▶ ACTIVITY:
The records that follow are to be reproduced exactly. Any pictures in them are left out.

▶ Saved entries:
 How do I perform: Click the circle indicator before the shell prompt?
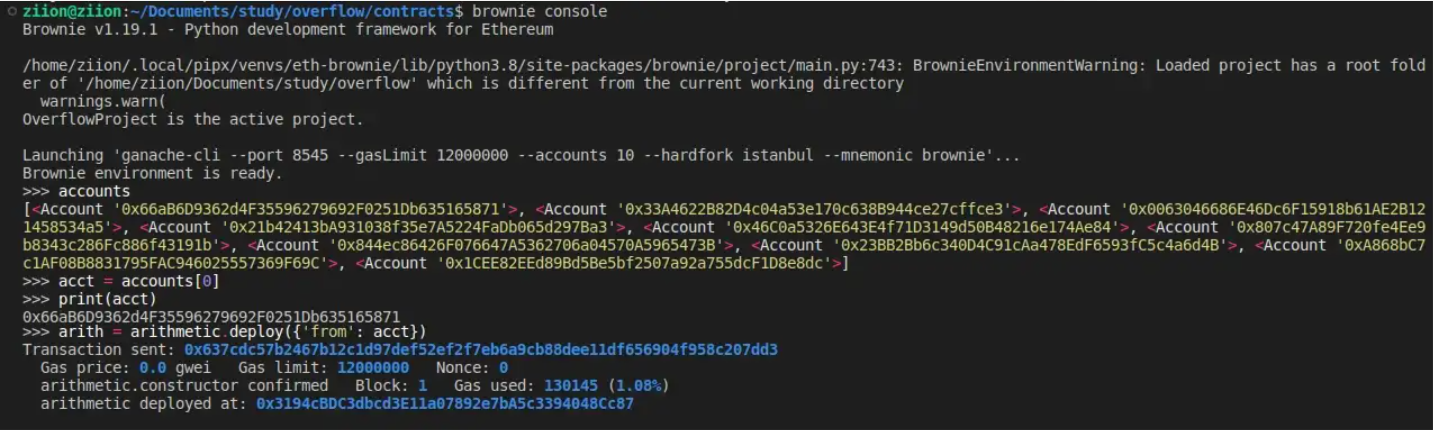tap(9, 11)
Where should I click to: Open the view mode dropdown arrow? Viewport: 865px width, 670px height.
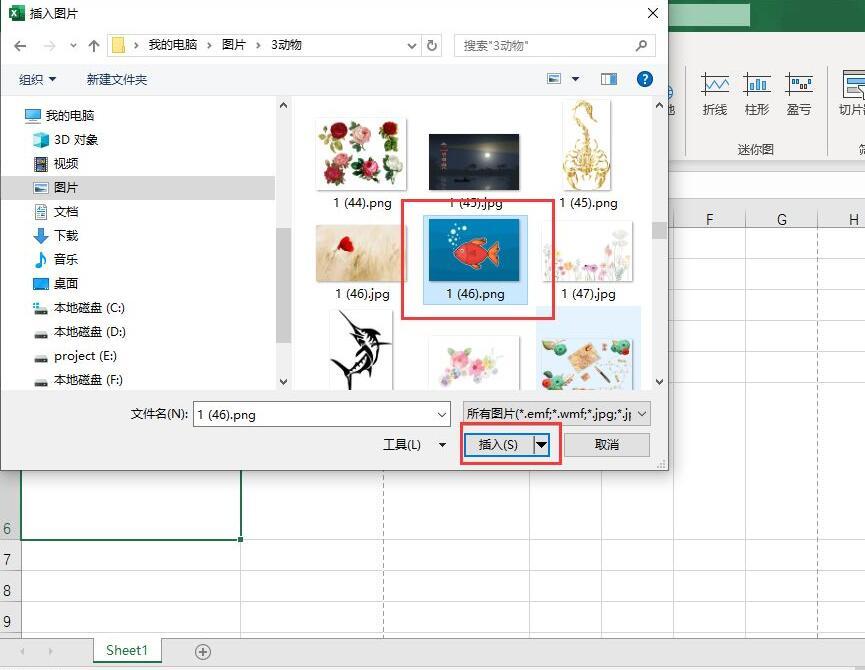tap(575, 79)
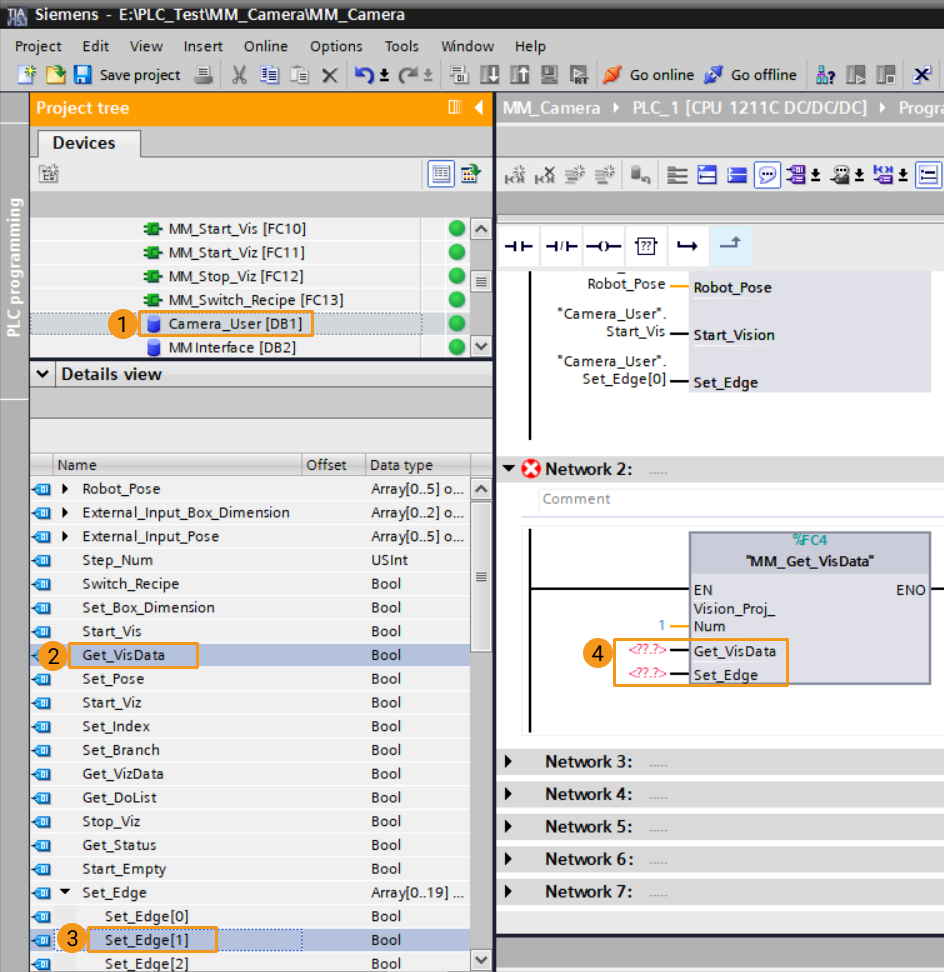Insert an empty box instruction
Screen dimensions: 944x972
point(646,246)
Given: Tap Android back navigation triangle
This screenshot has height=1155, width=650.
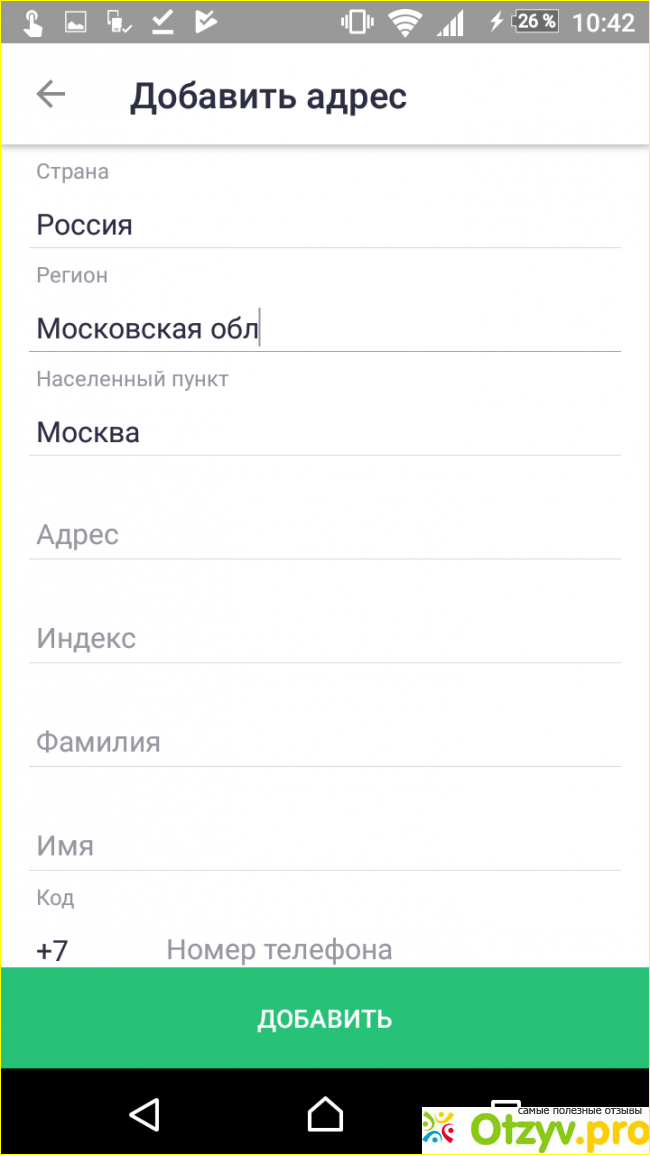Looking at the screenshot, I should tap(144, 1113).
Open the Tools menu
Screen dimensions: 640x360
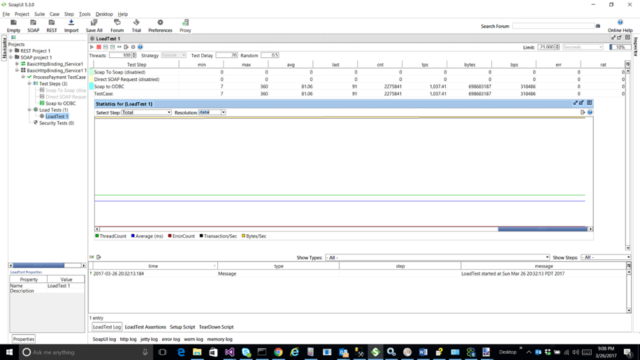click(84, 14)
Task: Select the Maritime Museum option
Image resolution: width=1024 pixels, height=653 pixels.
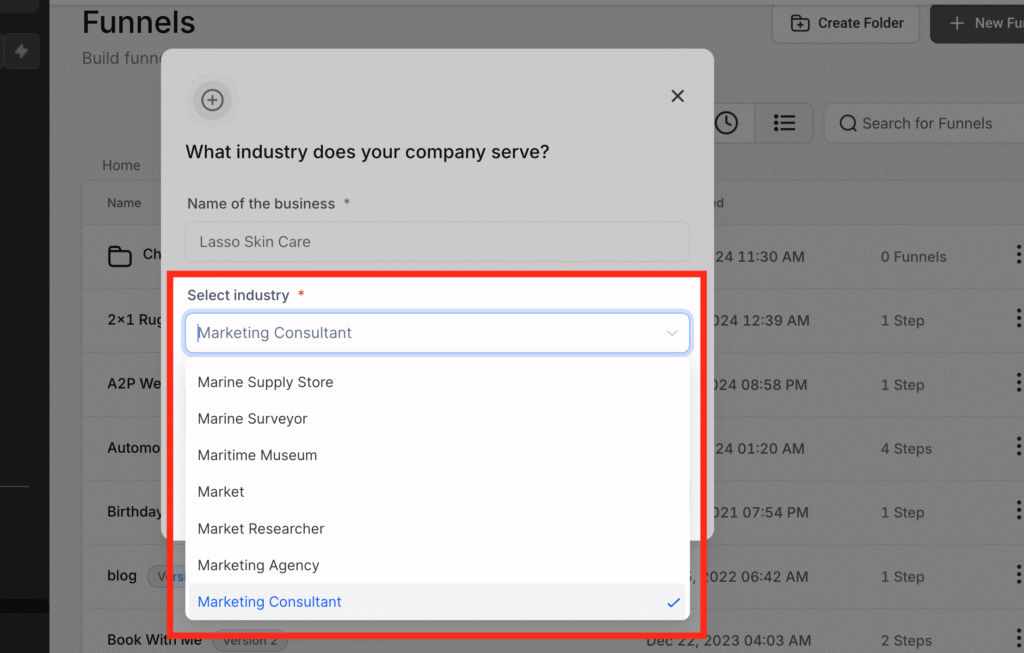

▶ SOLUTION TO THIS TASK:
 How do I perform: Click the circle indicator before the shell prompt?
tap(9, 11)
Where should I click to: Open the view mode dropdown arrow? Viewport: 865px width, 670px height.
tap(575, 79)
Insert an empty box instruction
Screen dimensions: 944x972
point(646,246)
Given: Tap Android back navigation triangle
This screenshot has height=1155, width=650.
Looking at the screenshot, I should tap(144, 1113).
Open the Tools menu
Screen dimensions: 640x360
click(84, 14)
Task: Select the Maritime Museum option
Image resolution: width=1024 pixels, height=653 pixels.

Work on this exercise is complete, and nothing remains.